Rows of pointing data:

━━━━━━━━

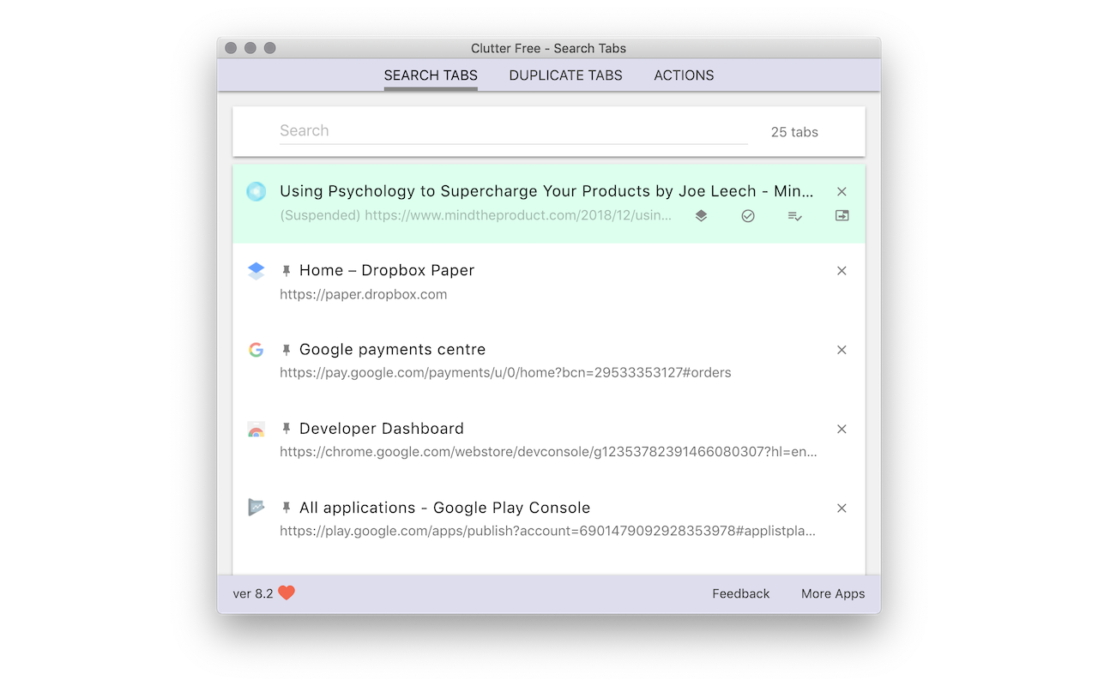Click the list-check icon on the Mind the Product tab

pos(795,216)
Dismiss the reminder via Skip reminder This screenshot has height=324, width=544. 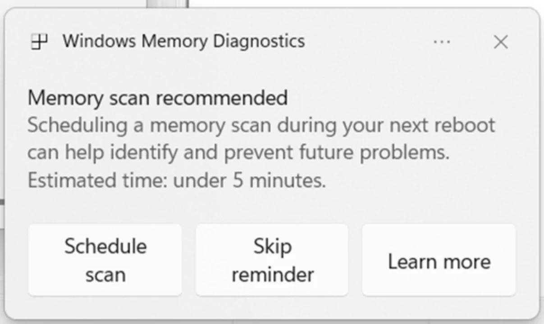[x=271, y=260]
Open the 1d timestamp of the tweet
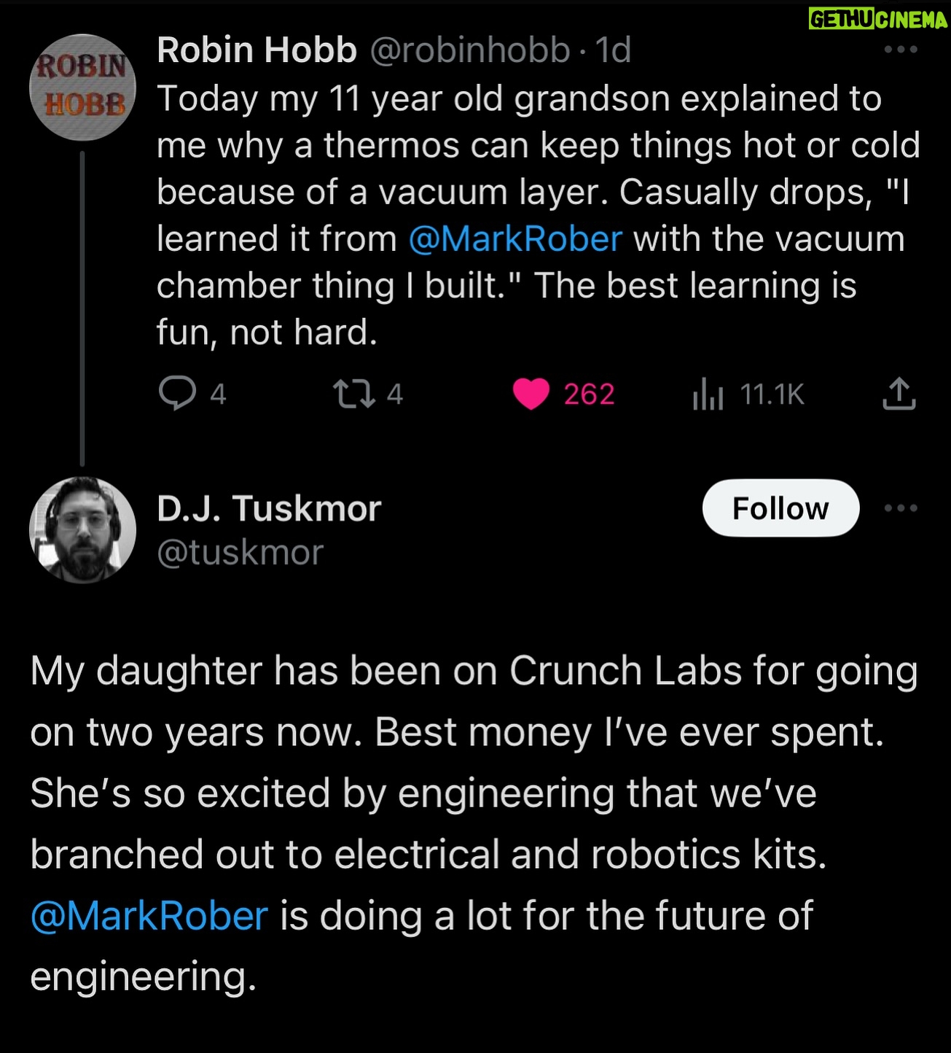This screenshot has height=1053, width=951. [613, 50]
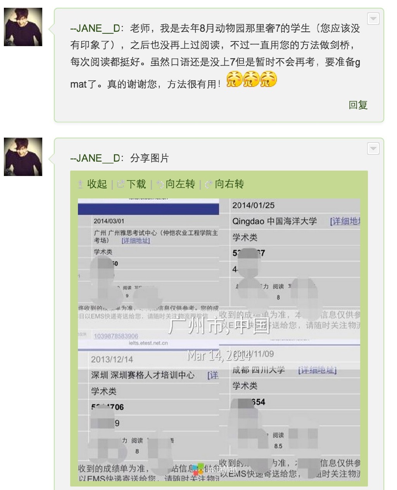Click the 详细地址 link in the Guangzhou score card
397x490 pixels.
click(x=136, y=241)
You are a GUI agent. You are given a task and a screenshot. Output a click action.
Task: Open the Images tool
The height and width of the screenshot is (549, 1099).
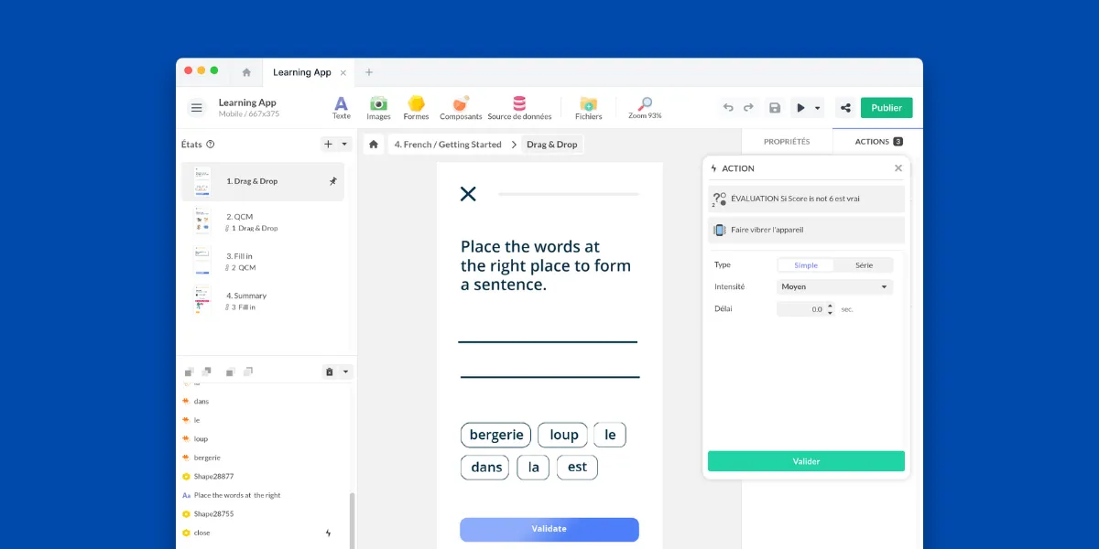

━━━━━━━━

Please rewrite the records from the line containing "Open the 1d timestamp of the tweet" through the end of the records, changing "tweet" to "post" and leaving everything else as it is. Omit the pictures from your answer.

ANSWER TO THIS EXERCISE:
Open the 1d timestamp of the post
This screenshot has height=1053, width=951. [613, 50]
Click the 详细地址 link in the Guangzhou score card
397x490 pixels.
click(x=136, y=241)
You are a GUI agent. You are given a task and a screenshot. Output a click action.
Task: Open the Images tool
The height and width of the screenshot is (549, 1099).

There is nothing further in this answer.